“Eğer ölürsen, Okinawa savaşı hakkında gerçeği bilen kimse kalmayacak. Geçici utanca katlan ve buna sabret. Bu komutanının sana son emridir.”(Mitsuru Ushijima).
Bu yazımda teknolojik güç üstünlüğünü gösteren tarihteki birkaç önemli olayı kaleme aldım. Aslında tarih tekerrürden ibarettir. Zaman değişmiştir fakat savaşı kazanacak unsurlar aynı kalmıştır. Hangi zaman dilimi olursa olsun güçlü teknolojiye, sayısal üstünlüğe, vatan şuuruna sahip kalbi aynı heyecanla çarpan ordular daima galip gelmişlerdir.
Mohaç Meydan Muharebesi:
Bilindiği üzere Mohaç Meydan Muharebesi 29 Ağustos 1526’da, Osmanlı İmparatorluğu ve Macaristan Krallığı orduları arasında meydana gelen tarihin çok önemli muharebelerinden birisidir. Muharebe neredeyse Macaristan’ın büyük bir bölümünün Osmanlı hakimiyetine girmesiyle sonuçlanmıştır. Savaş, Osmanlı ordusunun sayıca üstün hafif süvari birlikleri, o zamana kadar Avrupalıların karşılaşmadıkları 300 seyyar top ve etkin tüfek kullanımı sayesinde kazanılmıştır. Macar ordusu bu güçlü Osmanlı ordusu karşısında esas gücü olan ağır süvarilerini çok kısa sürede kaybetmiş ve ağır bir yenilgiye uğramıştır. Osmanlı Ordusu, Macar Ordusu’nu dört veya beş saat gibi çok kısa bir sürede neredeyse yok etmiştir. Mohaç Meydan Muharebesi tarihte ender görülen eşine az rastlanır muharabelerden birisidir. Teknolojinin gücünün göstergesidir. Buradaki önemli nokta teknoloji ve sayısal üstünlük ile birlikte teçhizatın önemi, sayısı ve kullanılabilme yeteneğidir. Günümüzde de durum değişmemiştir. Metot ve yol aynıdır. Güçlü olan, teknolojiyi kullanan, sayısal üstünlüğü çok olan kazanacaktır. Bunun dışında birlik olmak, beraber hareket edebilmek, tek amaca kilitlenmek çok önemli etkenlerdir.
Okinawa Muharebesi:
Okinawa Muharebesi 18 Mart 1945’de deniz savaşı ile başlamış, 1 Nisan 1945’de Okinawa Adasına çıkarma yapılması ile devam etmiş, 22 Haziran 1945’de ise Japon İmparatorluğunun muharebeyi kaybetmesi ve Müttefik Kuvvetlerin kazanması ile II. Dünya Savaşının son aşamasında gerçekleşmiş bir muharebedir. ABD tarafından Okinawa adasının ele geçirilmesi ile, Japon İmparatorluğu anakarasına saldırmak için gerekli lojistik üsse kavuşulmuştur. Bu muharebe ABD’nin Japon İmparatorluğu karşısındaki Pasifik Cephesini kazanmasını sağlamıştır.

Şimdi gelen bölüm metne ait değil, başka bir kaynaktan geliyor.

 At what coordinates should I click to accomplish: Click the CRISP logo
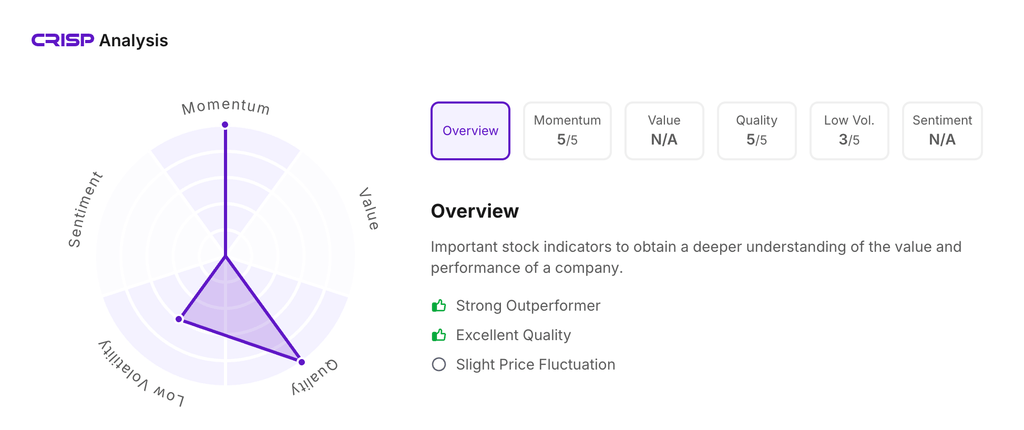(x=62, y=41)
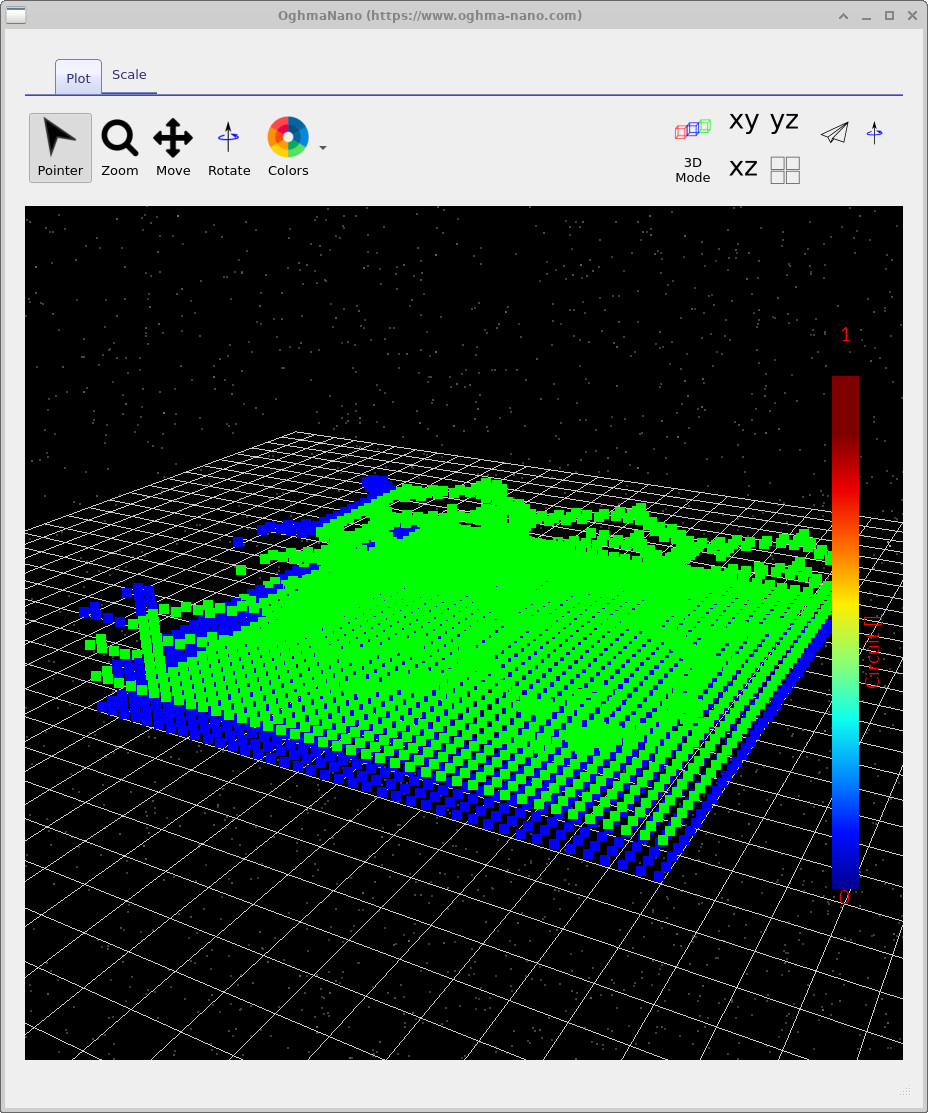The height and width of the screenshot is (1113, 928).
Task: Switch to the Scale tab
Action: click(129, 74)
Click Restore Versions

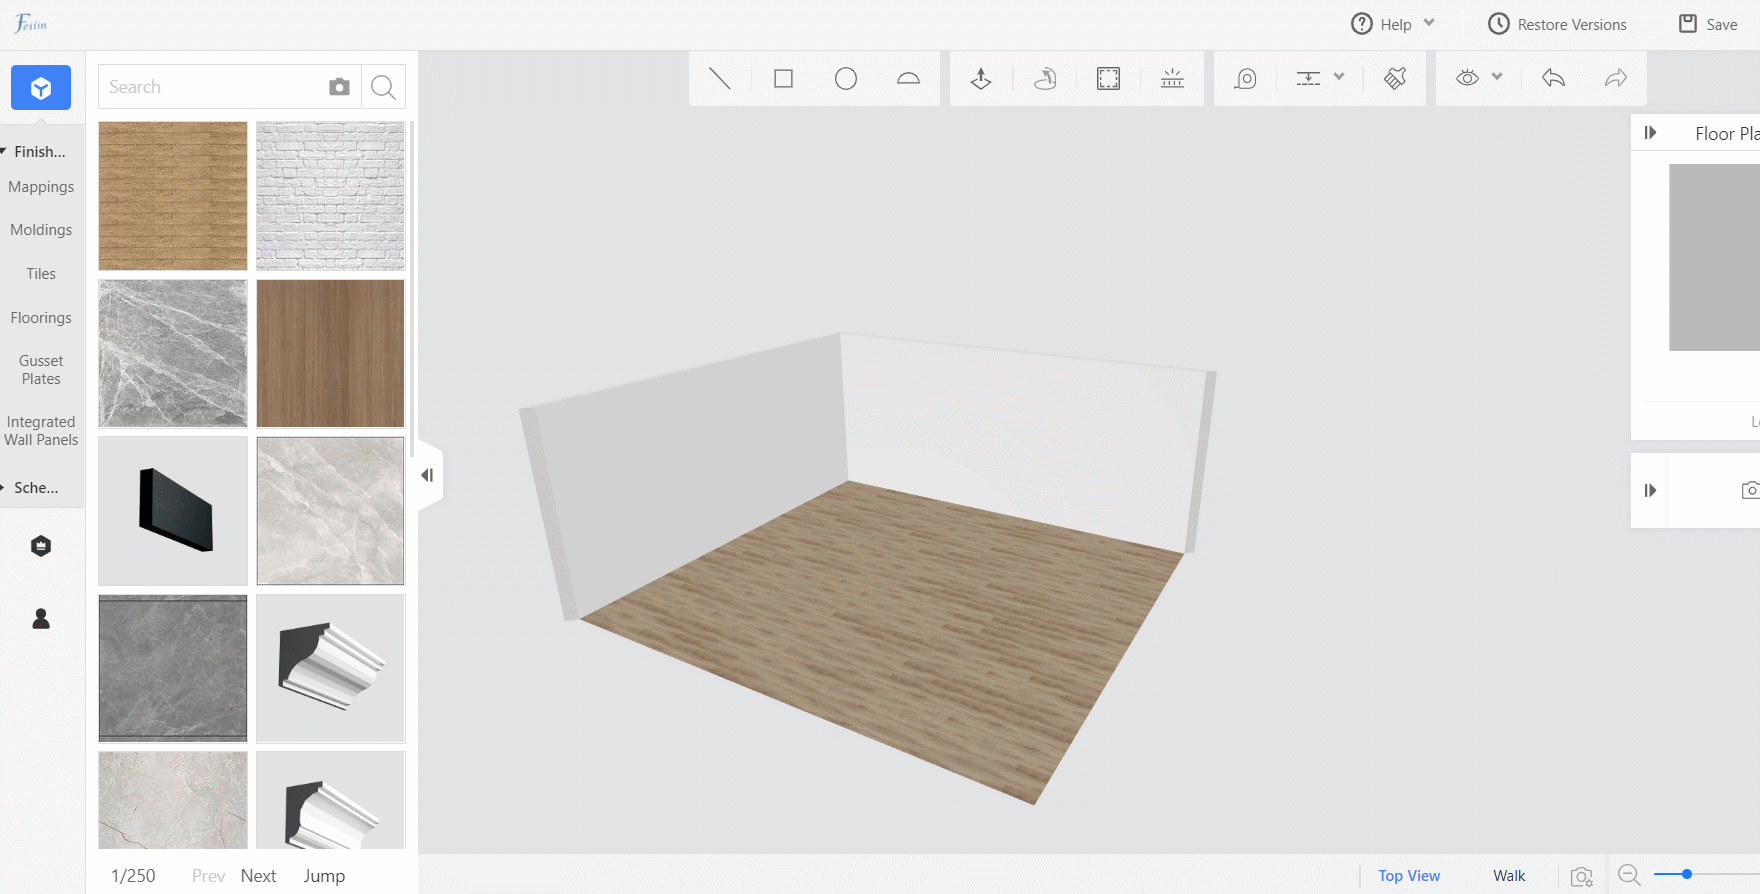coord(1557,24)
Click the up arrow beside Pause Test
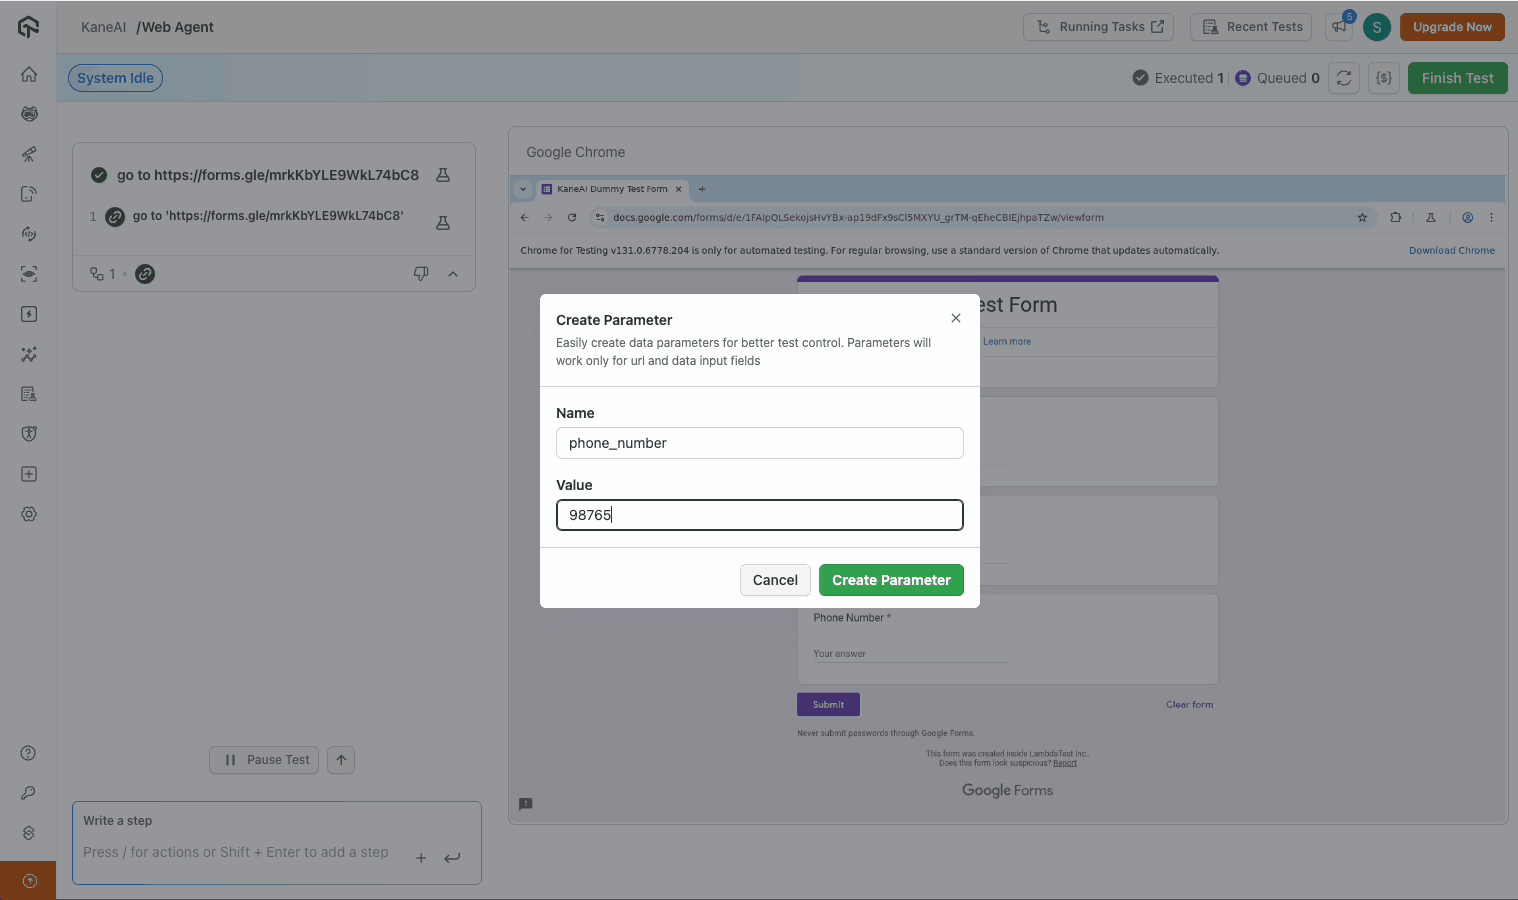 [340, 760]
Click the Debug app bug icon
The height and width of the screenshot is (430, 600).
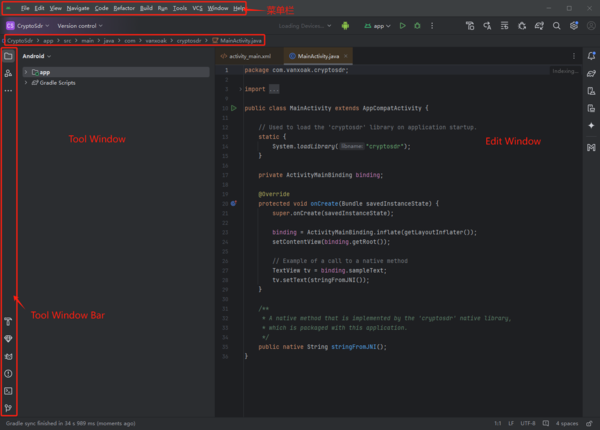click(418, 25)
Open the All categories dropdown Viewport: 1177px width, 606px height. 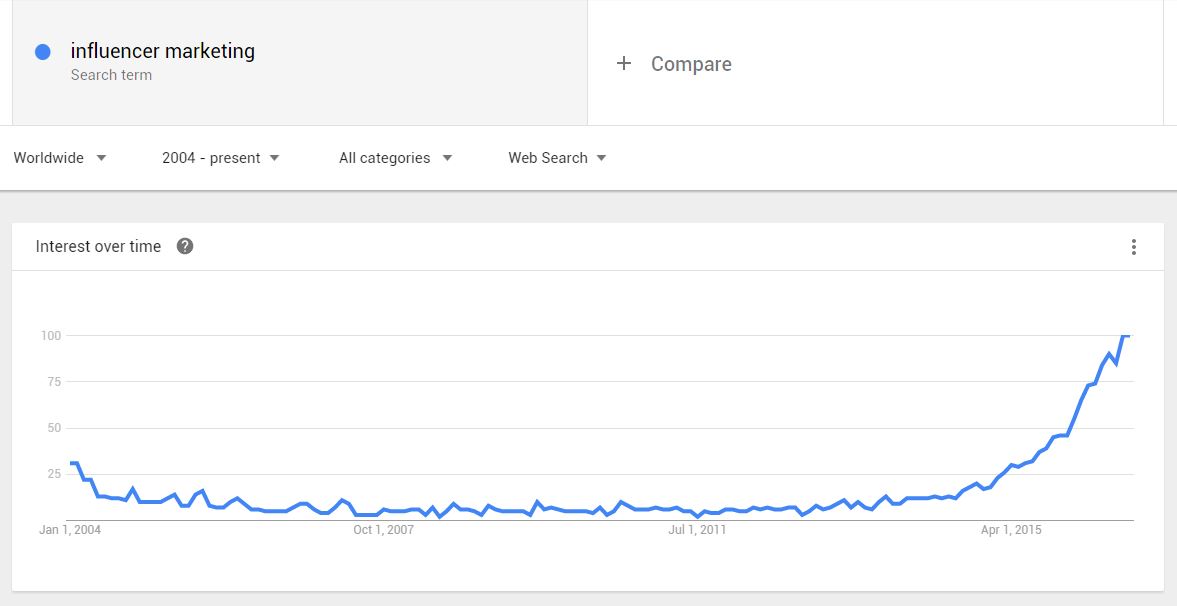(395, 158)
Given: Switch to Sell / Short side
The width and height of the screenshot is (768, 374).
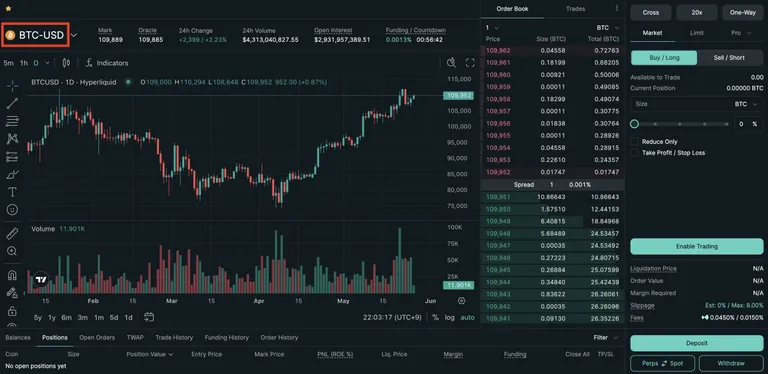Looking at the screenshot, I should [729, 58].
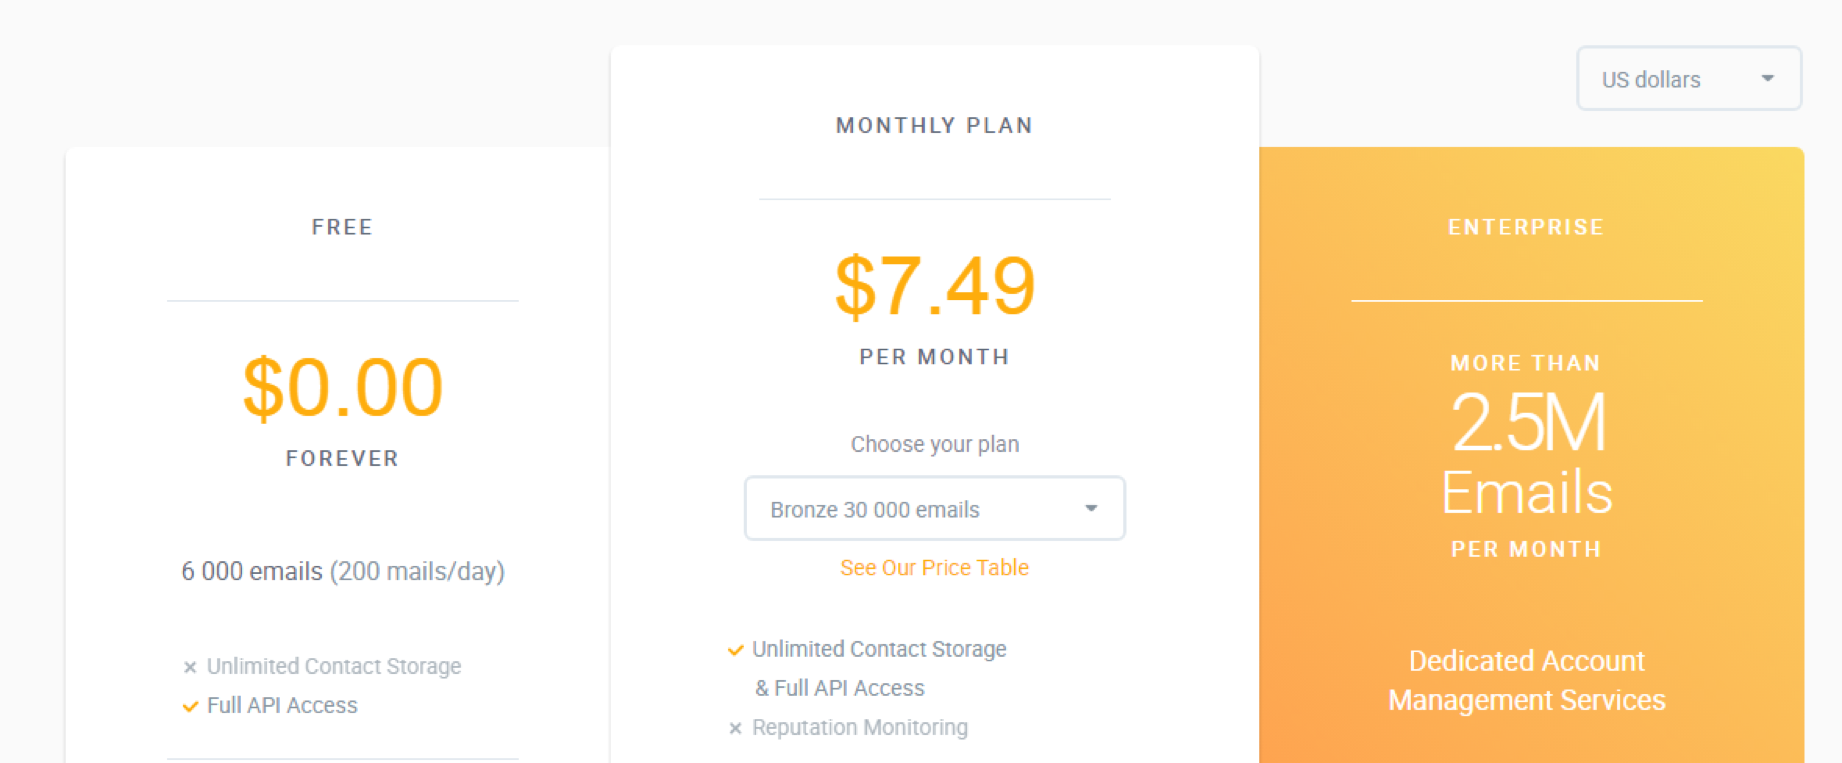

Okinawa adası; 106 km uzunluğunda, ortalama 11 km genişliğinde ve 1207 kilometrekare yüzölçüme sahip olup, Japon İmparatorluğu anakarasındaki Kyushu adasının 640 km güneyinde, Taiwan adasının ise 500 km kuzeyindedir. Müttefik kuvvetlerin Japon anakarasını işgal edebilmek için ilk olarak lojistik öneme sahip Okinawa adasına saldıracağından dolayı, Japon İmparatorluğu ordusunun ve adadaki sivillerin ciddi bir hazırlığı olmuştur.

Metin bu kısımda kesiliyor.